NBC's Tim Russert has built a reputation for "Meet the Press" as the Sunday interview show to watch, due to a style that can be both aggressive and substantive. Russert guests are often pressed to respond to long text boxes of criticism or asked to defend their own controversial statements. When Russert goes soft, it's often obvious: the questions get short. In his Bill Clinton interview Sunday, instead of pressing the former president with 300-word questions, the entire list of questions was about 300 words long. One answer from Clinton was longer than the word count of all the Russert questions combined.
Here, in review, is the Russert list of questions to Clinton:
-- "The second year of the Clinton Global Initiative. What did you achieve this year?"
-- "Do people keep their commitments?"
-- "And you focus on poverty, religious and ethnic conflict, energy and climate change, and global public health."
-- "People make a commitment to invest in one of those programs...somewhere in the world?"
-- "Time is important, almost as important as money."
-- "Up 60 percent in one year."
-- "If it worked in Afghanistan, you could roll it out around other countries."
-- "As we sit here in September of 2006, what do you think is the biggest problem confronting our world? The biggest?"
-- "As you travel around the world, what do people say about the image of the United States?"

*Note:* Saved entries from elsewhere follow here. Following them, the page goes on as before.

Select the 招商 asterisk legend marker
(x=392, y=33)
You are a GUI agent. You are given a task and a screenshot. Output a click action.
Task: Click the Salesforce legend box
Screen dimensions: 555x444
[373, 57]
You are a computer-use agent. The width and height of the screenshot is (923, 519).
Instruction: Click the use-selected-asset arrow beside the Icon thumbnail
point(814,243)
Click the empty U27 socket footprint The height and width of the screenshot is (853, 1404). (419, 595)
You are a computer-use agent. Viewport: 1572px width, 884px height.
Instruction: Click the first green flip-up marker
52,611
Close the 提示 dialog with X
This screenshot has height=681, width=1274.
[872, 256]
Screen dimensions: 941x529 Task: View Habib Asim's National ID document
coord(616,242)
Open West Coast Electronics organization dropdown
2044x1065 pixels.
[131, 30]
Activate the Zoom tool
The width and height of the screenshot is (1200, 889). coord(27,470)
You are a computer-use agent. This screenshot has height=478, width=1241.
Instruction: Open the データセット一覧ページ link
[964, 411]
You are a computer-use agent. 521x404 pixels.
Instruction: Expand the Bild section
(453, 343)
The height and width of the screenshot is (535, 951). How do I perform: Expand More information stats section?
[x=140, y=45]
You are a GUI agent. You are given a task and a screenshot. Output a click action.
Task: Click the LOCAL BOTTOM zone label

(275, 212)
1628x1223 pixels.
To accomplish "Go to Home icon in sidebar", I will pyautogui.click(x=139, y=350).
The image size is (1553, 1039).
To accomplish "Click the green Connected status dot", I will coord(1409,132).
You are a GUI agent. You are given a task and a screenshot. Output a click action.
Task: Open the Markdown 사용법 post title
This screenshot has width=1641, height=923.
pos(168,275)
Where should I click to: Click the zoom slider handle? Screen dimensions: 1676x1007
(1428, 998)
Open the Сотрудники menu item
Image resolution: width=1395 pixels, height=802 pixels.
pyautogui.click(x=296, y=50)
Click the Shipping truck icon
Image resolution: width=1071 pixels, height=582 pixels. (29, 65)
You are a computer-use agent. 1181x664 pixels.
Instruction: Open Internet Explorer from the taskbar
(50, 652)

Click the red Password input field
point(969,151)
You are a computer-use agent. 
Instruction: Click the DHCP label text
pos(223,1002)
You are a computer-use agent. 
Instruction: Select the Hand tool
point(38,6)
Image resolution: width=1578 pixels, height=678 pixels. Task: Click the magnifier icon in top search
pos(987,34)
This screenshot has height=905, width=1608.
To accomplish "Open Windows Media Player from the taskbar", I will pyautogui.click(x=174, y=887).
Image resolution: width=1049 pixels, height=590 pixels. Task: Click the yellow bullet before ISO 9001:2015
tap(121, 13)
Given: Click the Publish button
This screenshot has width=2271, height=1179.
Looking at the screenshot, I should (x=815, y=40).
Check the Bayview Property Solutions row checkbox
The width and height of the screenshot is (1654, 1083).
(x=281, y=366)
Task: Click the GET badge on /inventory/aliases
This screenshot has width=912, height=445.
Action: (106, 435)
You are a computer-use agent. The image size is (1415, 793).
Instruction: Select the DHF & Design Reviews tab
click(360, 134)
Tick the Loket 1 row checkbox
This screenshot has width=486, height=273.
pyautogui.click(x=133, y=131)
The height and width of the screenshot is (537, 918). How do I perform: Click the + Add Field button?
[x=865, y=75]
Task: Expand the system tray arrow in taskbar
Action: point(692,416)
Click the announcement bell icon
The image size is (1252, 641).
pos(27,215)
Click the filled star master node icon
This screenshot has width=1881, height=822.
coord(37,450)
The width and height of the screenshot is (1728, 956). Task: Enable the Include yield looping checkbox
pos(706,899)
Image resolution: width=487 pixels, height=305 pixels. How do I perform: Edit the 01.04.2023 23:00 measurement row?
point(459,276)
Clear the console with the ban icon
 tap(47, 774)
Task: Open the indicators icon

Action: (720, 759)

-- "What did you think when Colin Powell said, 'The world is beginning to doubt the moral basis of our fight against terrorism'?"
-- "Would you outlaw waterboarding and sleep deprivation, loud music, all those kinds of tactics?"
-- "Two weeks ago, Vice President Cheney was on this program, and I said to him that we've spent $300 billion on Iraq. Now in hindsight, could that money, that $300 billion, been spent more effectively in other places?"
-- "You said the Iraq—Iraq was a mistake. Why?" (This had a text graphic: "It was a mistake." – Former President Bill Clinton, New Yorker, September 18.)
-- "You say, 'We may have to decide it's a lost cause.' How close are we to declaring it a lost cause?"
-- "After the 2002 midterm elections, you said that Democrats 'failed to offer a convincing case that they could manage national security during difficult times.' Do you think the Democrats have made the case in 2006?" (This is the toughest question of the interview. Clinton's answer was 494 words long.)
-- "You said that you weren't sure that if Hillary Clinton, Senator Clinton, ran for president, she'd win. I'm curious why you said that. And if she does run, are you, are your family ready for an intense, perhaps even negative campaign?"
-- "Would you be ready for an intense negative campaign again?"
And it ended: "Mr. President, we thank you, as always, for sharing your views."
Now compare that to Vice President Cheney two weeks ago. It's the proverbial night and day. Here's one 161-word question to Cheney, a definite hardball pitch:
"But the alternative view is that this has been a fundamental set of misjudgment, there were no weapons of mass destruction, there was no linkage of Iraq to September 11 and that there’s a, there’s a disconnect between rhetoric and reality. I want to go back to May 30, 2005, when you said to the American people and to the world, "I think the level of activity [in Iraq] that we see today, from a military standpoint, I think will clearly decline. I think they’re in the last throes, if you will, of the insurgency." Since that time, Mr. Vice President, look at this. Between the beginning of the war and May 30 when you made that statement, we had 1,656 deaths in Iraq. There are now a thousand more American servicemen. There are 7,500 more wounded and injured. There are 20,000 more dead Iraqis. Wasn’t it a flat-out mistake to say we were in the last throes of the insurgency?"
Russert was highly praised for the toughness of the Cheney interview. (Tom Brokaw, on Imus, was one big fan.) The question is not unfair, but it does strongly suggest that the Clinton interview went gooey, that Russert did little or no homework -- or perhaps that Tim Russert's longtime relationship with James Carville (including Carville having a business relationship with his college-aged son Luke) is affecting the strength of his work.
I've seen episodes of "My Little Pony" with more conflict than Russert's Clinton interview.